Bullock is the UGA political science professor who is the state’s leading expert on redistricting. He’s called past maps examples of parties in power shooting themselves in at least one foot, and sometimes two. But Republicans in 2021 have at least recognized reality, he said.

The reality at hand is the 2020 Census, which showed 1 million new Georgia residents in the last 10 years, and a population that is significantly more diverse, better educated and older than it had been.

The Black population has grown by 13%, the state’s Asian population jumped by 53% and its Hispanic population increased by 32%. The state barely remained majority white, at just over 50%.

Six suburban Atlanta counties, including Cobb, Fulton, Gwinnett, and Henry, grew by more than 10%, while 67 counties — most of them smaller, rural, and heavily Republican — lost population.

With minority populations trending Democratic and soaring in Georgia, Democrats called the GOP-approved plan “smoke and mirrors” and not reflective of what Georgia looks like now, or where it’s headed.

The most eyebrow-raising change was that of state Sen. Michelle Au’s Gwinnett-based district, which flipped from a strong Democratic advantage to a slight GOP lean. It also transformed the district from 37% white to 51% white.

Au is both the only Asian American in the state Senate and a rising star. If you wanted to eliminate a Democrat with major potential and an annoying habit of pressing you on details and policy arguments, she would be the one you’d go for.

But individual Republicans didn’t emerge unscathed, either. The GOP targeted one of their own rabble rousers, state Rep. Philip Singleton of Sharpsburg, by making his district significantly more Democratic and also drew GOP state Rep. Emory Dunahoo out of his Gainesville-area district and into one that will be 92% new territory if he runs again.

But one of the main lessons of past redistricting sessions, including many spearheaded by Democratic majorities, is that the fact that taking somebody out of a district won’t necessarily take them out of politics in Georgia in the process.

If a lawmaker wants to be in the arena, they’ll be back again sooner or later. Democratic State Sen. Elena Parent and Mary Margaret Oliver can testify to that, as can Republicans Newt Gingrich, Sonny Perdue, and Saxby Chambliss, who were all drawn into tougher territories, or no territory at all, only to see their stars eventually rise higher than before.

In 1991, Democrats drew Gingrich out of his seat under a plan from Democratic House Speaker Tom Murphy, whose hometown of Breman fell inside Gingrich’s district.

Gingrich called Murphy’s new map “an attempt to destroy me,” but he also picked up and moved from Jonesboro into the new territory in Cobb. He went on to engineer the 1994 Republican Revolution and GOP House takeover two years after that.

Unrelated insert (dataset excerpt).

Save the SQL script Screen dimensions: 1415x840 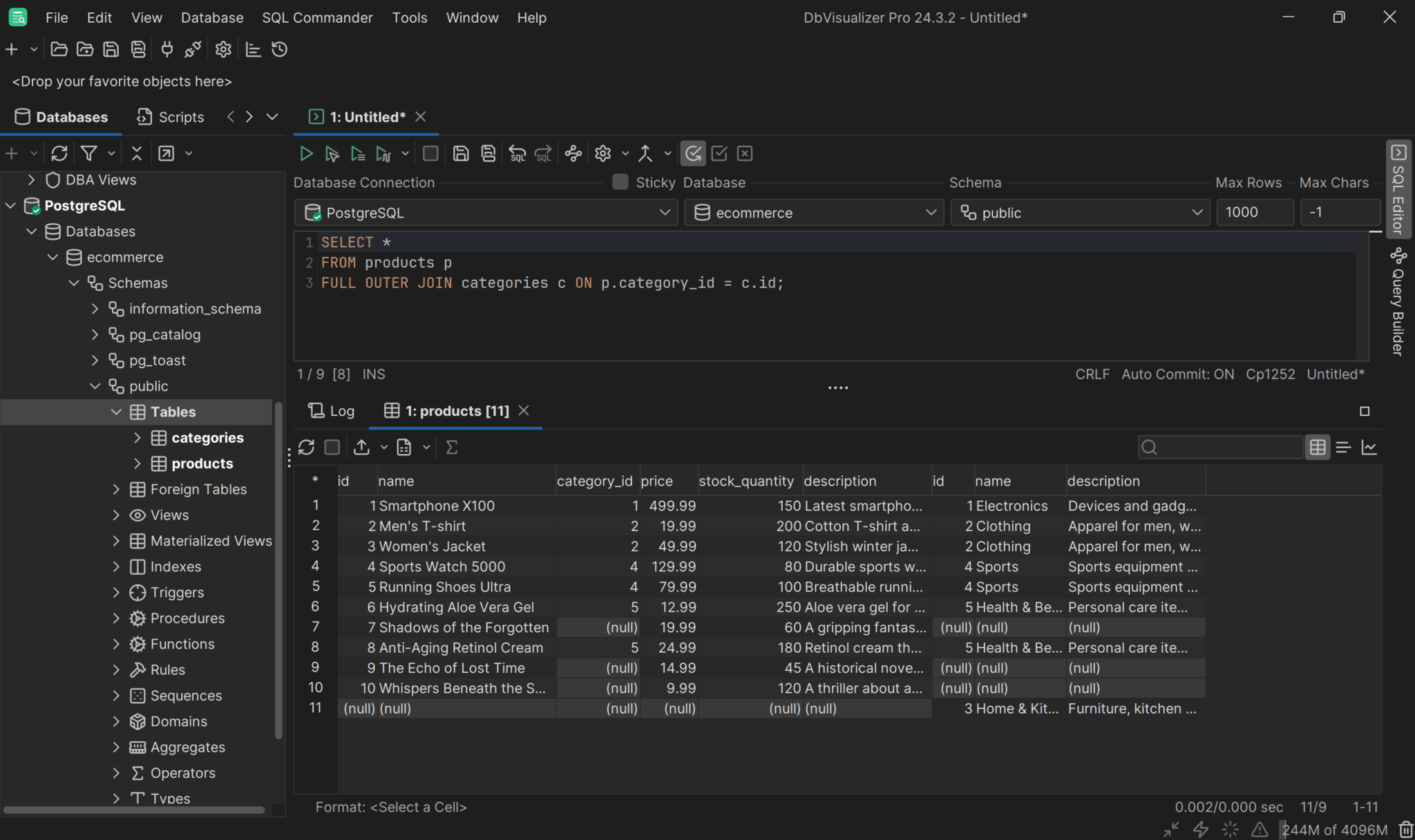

Ten years later, Democrats decimated Perdue’s district as a punishment for switching parties from Democrat to the Republican, which spurred Perdue to run statewide for governor instead of facing an unpleasant group of voters at home over and over.

And after being drawn into a contest against another GOP House member, Chambliss decided to run for U.S. Senate against Max Cleland instead, and the rest is history.

The last big-ticket item for Republicans in 2021 is the final version of Congressional maps, which are also expected to give the GOP a continued advantage, even as the state trends more Democratic.

One scenario would make the 6th District more favorable for Republicans by sending Rep. Lucy McBath to compete against U.S. Rep. Carolyn Bourdeaux, her Democratic neighbor next door, in the 7th District.

But it wouldn’t be the first time two high-profile House members found themselves flipped from allies to rivals. In 2002, Democrats drew Republican U.S. Reps. Bob Barr and John Linder into the same district to force a primary between the two of them, which Linder won.

But even that race proved that while power changes can be delayed by redistricting, they can’t be denied. Linder and Barr were duking it out over the seat to represent the 7th Congressional District, which has since turned solidly Democratic and Bourdeaux, of course, now occupies.

Redistricting can hold the pendulum of power to one side for only so long before it swings back in full force, sometimes sooner rather than later.